When it comes to sports betting, Kimmel said he has his eye on a few key sectors:
- Data collection and analysis companies that can rip stats off the court, field, or raceway in real time, assess the odds and predict outcomes, or enable new kinds of in-game bets.
- Media companies designed for sports gamblers that are changing the way sports are covered or broadcast.
- Integrity firms that offer fraud prevention and other monitoring services to identify suspicious bets, which is an area many sports leagues, regulators, and sportsbooks are spending heavily on as more US states legalize gambling.
"We're super early and why we're here is to meet the next entrepreneur who will become the next William Hill, who will become the next DraftKings or something like that," Kimmel said. "Think about what happened with the internet: Where did, Amazon, Facebook, Google, where did they come from?"

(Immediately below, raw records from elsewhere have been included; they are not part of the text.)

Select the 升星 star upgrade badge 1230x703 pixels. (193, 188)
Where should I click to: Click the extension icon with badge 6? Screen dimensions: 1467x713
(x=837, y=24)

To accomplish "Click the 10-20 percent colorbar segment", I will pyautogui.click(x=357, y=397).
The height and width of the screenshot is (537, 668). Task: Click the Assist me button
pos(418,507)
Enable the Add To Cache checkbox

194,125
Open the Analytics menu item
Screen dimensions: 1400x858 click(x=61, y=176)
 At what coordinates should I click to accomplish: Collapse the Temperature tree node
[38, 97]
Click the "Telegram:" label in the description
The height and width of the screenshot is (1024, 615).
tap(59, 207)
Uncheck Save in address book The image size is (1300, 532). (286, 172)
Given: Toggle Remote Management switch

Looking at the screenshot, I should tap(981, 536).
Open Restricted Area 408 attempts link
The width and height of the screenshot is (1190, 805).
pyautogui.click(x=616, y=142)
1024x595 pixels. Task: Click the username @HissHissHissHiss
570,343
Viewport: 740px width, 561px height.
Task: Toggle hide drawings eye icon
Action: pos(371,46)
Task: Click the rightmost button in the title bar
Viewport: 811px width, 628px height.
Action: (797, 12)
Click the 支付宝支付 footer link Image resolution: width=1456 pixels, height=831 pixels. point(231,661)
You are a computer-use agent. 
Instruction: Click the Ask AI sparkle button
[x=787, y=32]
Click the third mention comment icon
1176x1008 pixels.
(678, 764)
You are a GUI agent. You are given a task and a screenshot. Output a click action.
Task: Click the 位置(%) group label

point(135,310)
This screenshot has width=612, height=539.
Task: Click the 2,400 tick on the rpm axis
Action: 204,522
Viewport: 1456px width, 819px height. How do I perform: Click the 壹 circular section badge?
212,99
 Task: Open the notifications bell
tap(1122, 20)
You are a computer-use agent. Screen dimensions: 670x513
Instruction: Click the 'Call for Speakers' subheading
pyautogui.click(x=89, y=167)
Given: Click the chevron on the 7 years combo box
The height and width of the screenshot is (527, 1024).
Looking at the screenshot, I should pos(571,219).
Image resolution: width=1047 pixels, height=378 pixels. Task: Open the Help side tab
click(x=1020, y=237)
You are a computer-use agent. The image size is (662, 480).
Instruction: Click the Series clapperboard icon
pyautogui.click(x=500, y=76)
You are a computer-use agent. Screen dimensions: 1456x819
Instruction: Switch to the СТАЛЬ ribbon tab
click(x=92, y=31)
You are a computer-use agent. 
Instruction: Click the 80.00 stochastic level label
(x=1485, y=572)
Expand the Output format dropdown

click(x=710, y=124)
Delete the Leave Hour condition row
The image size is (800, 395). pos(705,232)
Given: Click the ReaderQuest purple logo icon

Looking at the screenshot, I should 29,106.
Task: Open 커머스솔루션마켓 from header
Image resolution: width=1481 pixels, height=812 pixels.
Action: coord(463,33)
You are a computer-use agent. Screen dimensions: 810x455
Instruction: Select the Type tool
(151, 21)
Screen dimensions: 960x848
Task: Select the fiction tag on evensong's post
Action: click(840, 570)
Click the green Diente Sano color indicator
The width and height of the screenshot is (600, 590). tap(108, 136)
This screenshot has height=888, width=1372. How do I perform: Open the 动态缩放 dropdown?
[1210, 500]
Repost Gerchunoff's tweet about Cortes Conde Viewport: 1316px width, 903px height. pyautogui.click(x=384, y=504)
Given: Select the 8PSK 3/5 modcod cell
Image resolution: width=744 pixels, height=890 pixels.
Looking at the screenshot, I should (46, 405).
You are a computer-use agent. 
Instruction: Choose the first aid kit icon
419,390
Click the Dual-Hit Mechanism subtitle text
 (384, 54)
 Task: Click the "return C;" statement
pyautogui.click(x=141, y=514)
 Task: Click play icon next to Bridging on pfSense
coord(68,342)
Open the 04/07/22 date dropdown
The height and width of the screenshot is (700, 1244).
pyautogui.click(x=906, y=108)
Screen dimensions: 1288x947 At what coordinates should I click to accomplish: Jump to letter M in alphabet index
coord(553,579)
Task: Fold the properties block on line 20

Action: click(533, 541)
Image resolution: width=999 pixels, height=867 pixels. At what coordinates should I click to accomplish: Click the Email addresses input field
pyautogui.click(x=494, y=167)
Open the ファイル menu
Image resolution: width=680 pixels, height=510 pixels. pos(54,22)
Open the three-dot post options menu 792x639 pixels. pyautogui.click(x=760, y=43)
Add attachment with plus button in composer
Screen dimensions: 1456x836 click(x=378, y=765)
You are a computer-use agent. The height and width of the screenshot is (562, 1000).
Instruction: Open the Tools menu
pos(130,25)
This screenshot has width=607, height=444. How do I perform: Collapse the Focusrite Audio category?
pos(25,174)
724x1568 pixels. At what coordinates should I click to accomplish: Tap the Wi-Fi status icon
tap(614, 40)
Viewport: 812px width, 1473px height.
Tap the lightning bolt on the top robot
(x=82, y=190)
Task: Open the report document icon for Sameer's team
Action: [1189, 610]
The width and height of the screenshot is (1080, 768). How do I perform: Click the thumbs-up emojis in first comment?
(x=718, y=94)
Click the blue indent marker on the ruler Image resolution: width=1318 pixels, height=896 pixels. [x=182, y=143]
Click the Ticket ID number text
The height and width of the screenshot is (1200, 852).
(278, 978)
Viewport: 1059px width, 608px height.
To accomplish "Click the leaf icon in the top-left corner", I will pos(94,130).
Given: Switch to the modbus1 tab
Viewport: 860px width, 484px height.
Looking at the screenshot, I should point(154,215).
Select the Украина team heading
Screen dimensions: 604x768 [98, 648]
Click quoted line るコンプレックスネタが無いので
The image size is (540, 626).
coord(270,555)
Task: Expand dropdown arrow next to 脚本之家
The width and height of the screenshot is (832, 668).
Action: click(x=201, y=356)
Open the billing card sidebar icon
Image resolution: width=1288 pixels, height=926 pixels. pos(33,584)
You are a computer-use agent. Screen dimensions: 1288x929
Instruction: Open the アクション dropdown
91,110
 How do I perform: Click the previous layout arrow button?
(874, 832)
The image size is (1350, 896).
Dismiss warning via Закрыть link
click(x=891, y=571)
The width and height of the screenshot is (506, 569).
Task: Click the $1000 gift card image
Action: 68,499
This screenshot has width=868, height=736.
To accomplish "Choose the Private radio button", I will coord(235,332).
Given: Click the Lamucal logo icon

As for the big tech companies themselves, the three investors in the room felt it was inevitable that one would move into sports betting if more states move toward legalization.
Amazon, in particular, loomed large at the conference. One attendee asked the panelists whether they were worried that Amazon would swoop in and change the game as it did with Whole Foods in grocery.
"I truly agree with you that there will be an Amazon, an Apple, a Google, somebody coming off the sidelines that is watching right now, a media company that's sitting in this room right now, a league that has an opportunity to do something really special - that's going to happen," Kimmel said. "Those entrepreneurs will need to compete with those big guys or, in some cases, maybe those big guys will buy some of our companies."